Once Azure has validated the parameters provided, you’ll have to wait a short time while the resources are deployed. Once complete, you’ll be redirected to the pane for the new resource group.
- On the Resource group pane, click the Virtual Machine Scale Set in the list of resources.
- On the Virtual machine scale set pane, click Instances under SETTINGS on the left.
- You might see any number of instances here, between 1 and 10, the maximum number allowed by the autoscaling rules in the template.
- You can select one or more instances and manually Delete or Deallocate them if you want to override Azure Autoscale. The inbound NAT rules on the load balancer will be automatically updated as needed.
Note, that if only one VM instance is running in a VMSS, you won’t qualify for the 99.95 percent Azure SLA guarantee. In a production environment, you might want to modify the template autoscale settings to ensure two VM instances are always running in the VMSS.
- To check the autoscaling rules, click Scaling under SETTINGS on the left. Here you can change the number of instances manually, using the Current number of instances slider, if you don’t want to wait for autoscaling rules to be triggered. Don’t forget to click Save at the top of the pane if you make any manual changes.

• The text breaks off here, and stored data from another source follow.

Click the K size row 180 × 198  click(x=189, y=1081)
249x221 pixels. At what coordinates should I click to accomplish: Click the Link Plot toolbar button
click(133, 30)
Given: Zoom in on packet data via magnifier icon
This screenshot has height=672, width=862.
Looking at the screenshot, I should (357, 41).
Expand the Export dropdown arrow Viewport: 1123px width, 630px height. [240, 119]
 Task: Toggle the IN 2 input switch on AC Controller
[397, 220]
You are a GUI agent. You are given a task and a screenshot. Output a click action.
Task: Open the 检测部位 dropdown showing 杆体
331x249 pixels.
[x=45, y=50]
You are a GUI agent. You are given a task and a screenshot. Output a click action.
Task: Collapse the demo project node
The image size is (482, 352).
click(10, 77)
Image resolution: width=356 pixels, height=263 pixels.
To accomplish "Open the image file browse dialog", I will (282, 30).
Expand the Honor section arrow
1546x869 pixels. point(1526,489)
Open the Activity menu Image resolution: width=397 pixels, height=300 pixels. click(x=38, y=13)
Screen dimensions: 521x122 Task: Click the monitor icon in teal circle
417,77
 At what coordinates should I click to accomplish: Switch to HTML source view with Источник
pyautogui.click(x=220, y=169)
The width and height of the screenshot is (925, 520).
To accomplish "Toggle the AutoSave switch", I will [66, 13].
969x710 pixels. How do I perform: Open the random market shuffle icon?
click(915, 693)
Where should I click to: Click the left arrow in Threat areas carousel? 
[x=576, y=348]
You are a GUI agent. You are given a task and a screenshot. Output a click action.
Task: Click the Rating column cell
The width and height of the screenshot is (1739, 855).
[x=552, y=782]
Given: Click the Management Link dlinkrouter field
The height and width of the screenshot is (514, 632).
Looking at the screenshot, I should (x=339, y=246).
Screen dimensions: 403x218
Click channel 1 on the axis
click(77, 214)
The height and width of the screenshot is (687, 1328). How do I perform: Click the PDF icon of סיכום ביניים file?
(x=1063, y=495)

- Close the Virtual machine scale set pane.
- Back on the Resource group pane, click the Load balancer resource.
- On the Load balancer pane, click Frontend IP pool under SETTINGS on the left. Here you can see the public IP address used for connecting to the VMSS.
- Click Backend pools under SETTINGS on the left. Expand the pool of IP address on the right. Notice that because of the integration between Azure Load Balancer and VMSS, IP addressing is automatically managed for VM instances as they are added and removed from the VMSS.
- Click Inbound NAT rules under SETTINGS on the left. For each IP address in the backend pool, there’s a NAT rule that maps an incoming TCP port on the public IP address to port 3389 on an IP address from the backend pool, allowing a connection to each VM instance to be made using Remote Desktop (RDP). Again, these rules are automatically added and removed as required.
- To connect to instance 2 in my VMSS, I’d need to type 220.127.116.11:50002 in Remote Desktop Connection.
In this article, I showed you how to deploy a VMSS with Autoscale enabled behind a load balancer. In the third part of this series, I’ll show you how to use vertical scaling.